General Observations/Some Specific Questions

First off, let me say... this is a great product and it filled a need I was desperate to fill!

Now then... some of the problems I have been experiencing and some work-arounds I have found and other suggestions/questions. Note: I am using the .NET interface as I could not get the COM working properly using vb.net 2005 express:

Main one, we will call it #1 :-) :

When using the server, if the ss.data file (the ss.script file seems to 'refresh' itself) gets to be about 240+ Megs or so (I work the scrapper pretty hard), the server will choke and shut itself down, leaving it in an unstopped/unstartable state with a lock file still in place. It takes about 2.5 hours to get to this point. My eventual workaround... Every 2 hours I'll have the system stop the server, copy in a pristine /db file/folders, and the start the server back up. This has stopped the crashes, but it is slowing me down :-)
Question: Is there something I am neglecting to do (or dispose of?) to keep the ss.data file from getting so large? The longest I need to keep ANY scraped info is a couple seconds... anything I need gets put into a DB. Is the memory option under 'options' tied to this?

#2 The GUI will allow me to exit without asking if I want to save my work. It also is picky about getting focus on someplace else on the same screen before switching screens, otherwise the changes you just made are not recorded.

#3 I had tried upgrading to the latest version (2 days ago) to see if my issues in #1 had been addressed, and I noticed a slowdown in the scraping AND the server would call it quits after only 30 minutes or so. I didn't spend any more time with it to give you more info, as I quickly reinstalled the one I downloaded for my trial 1.5 months ago (I can't tell you version numbers as I am writing this away from the 'work' computer).

#4 I think I am not utilizing the scripting cabilities as well as I could/should when extracting data... more examples could help :-)

Thank you! Any suggestions re: Issue one would be wonderful!

-Les

General Observations/Some Specific Questions

spillage,

These are very good questions that you are asking.

#1 When doing large scrapes memory is a big deal. We are running into that issue in some of the work we are doing these days. Here are some recommendations.

Save data to some external source such as a database or file often. When doing so set the session dataSet or whatever you are saving it in the session as to 'null'. The Java garbage collector will delete references which no longer remain for you.

If you do not need to don't save something in the session. For example variables in most cases will not need to be saved to the session and to a data set. ("Automatically save the data set..." and "Save in session variable?")

#2 We are aware this fact. Currently it is low on our priority list, since the work around is simple. It is on our list, but there are features that just can not wait to allow screen-scraper to become even greater.

#3 This is worth looking into. We will put it on the list of bugs.

#4 We have considered putting more examples on the website. With this feedback we will put this as a higher priority. I can give you no guarantees as to when it would happen, but I know how much a good example or two can help a programmer in their work.

Thanks for the feedback. Also, please continue to ask questions.

Brent
[email protected]

General Observations/Some Specific Questions

i'm with spillage, this is a great product (only 3rd day of trial, but i'm convinced), but better documentation and examples would go a long way in making the product better.

specifically:
- more examples of how/where to use scripts
- more examples of complex extractor patterns and sub-patterns
- more examples of access via asp, php, etc.
- easy to find list and reference of all commands and syntax
- gui/workbench interface when running as a service

good stuff e-kiwi

### [Material provided]
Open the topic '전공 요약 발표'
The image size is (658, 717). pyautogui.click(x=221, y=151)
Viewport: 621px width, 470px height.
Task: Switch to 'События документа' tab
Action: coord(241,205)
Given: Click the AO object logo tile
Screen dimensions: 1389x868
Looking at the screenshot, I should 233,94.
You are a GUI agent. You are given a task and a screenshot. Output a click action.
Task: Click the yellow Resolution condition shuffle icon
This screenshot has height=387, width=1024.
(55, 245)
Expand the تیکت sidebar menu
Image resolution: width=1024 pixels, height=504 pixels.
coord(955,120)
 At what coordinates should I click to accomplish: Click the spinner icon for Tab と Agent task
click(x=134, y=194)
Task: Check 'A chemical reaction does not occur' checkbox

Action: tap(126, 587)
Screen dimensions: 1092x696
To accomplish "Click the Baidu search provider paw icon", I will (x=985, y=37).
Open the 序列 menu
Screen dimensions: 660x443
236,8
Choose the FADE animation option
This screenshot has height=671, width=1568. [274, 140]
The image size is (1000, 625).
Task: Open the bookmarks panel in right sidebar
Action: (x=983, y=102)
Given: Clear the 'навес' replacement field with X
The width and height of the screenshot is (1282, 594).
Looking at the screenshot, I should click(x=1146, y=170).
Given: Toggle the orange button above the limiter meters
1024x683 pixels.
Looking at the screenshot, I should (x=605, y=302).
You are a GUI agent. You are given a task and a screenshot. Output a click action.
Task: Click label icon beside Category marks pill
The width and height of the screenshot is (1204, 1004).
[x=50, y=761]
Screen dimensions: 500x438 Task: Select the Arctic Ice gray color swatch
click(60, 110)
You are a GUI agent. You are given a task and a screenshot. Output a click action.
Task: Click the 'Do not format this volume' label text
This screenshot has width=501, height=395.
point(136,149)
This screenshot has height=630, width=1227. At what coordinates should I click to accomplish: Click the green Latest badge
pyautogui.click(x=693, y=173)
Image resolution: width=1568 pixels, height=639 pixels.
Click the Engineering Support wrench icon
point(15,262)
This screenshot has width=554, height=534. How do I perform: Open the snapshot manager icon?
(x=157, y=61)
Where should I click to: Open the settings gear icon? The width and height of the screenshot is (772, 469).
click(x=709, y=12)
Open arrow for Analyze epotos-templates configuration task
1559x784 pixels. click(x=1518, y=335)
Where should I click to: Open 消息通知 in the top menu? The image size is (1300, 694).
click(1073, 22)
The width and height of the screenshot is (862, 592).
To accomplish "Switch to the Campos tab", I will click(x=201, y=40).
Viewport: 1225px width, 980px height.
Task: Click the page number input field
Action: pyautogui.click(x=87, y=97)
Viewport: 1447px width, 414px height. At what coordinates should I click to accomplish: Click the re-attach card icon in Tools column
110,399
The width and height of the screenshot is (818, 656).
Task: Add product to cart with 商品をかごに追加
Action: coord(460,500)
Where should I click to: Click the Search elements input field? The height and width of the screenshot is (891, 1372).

### [Work to do]
a. For the forum thread, decide whether each statement agrees with it, answering yes or no and quoting the words that settle it: (i) Les reports that the server fails after roughly two and a half hours of scraping; (ii) Les connects through the COM interface; (iii) Brent places the GUI save issue high on the priority list.
b. Answer these questions from the forum thread:
(i) How often does Les have the system stop the server and copy in a pristine /db file/folders?
(ii) After upgrading to the latest version, how soon did the server quit?
(iii) Which day of the trial is e-kiwi on?
c. Retype the forum thread between "If you do not" and "list of bugs.", inclusive.
The items have nothing to do with the forum thread.

### [Responses]
a.
(i) Yes: "It takes about 2.5 hours to get to this point."
(ii) No: "I am using the .NET interface as I could not get the COM working properly using vb.net 2005 express"
(iii) No: "Currently it is low on our priority list, since the work around is simple."

b.
(i) Every 2 hours.
(ii) After only 30 minutes or so.
(iii) The 3rd day.

c.
If you do not need to don't save something in the session. For example variables in most cases will not need to be saved to the session and to a data set. ("Automatically save the data set..." and "Save in session variable?")

#2 We are aware this fact. Currently it is low on our priority list, since the work around is simple. It is on our list, but there are features that just can not wait to allow screen-scraper to become even greater.

#3 This is worth looking into. We will put it on the list of bugs.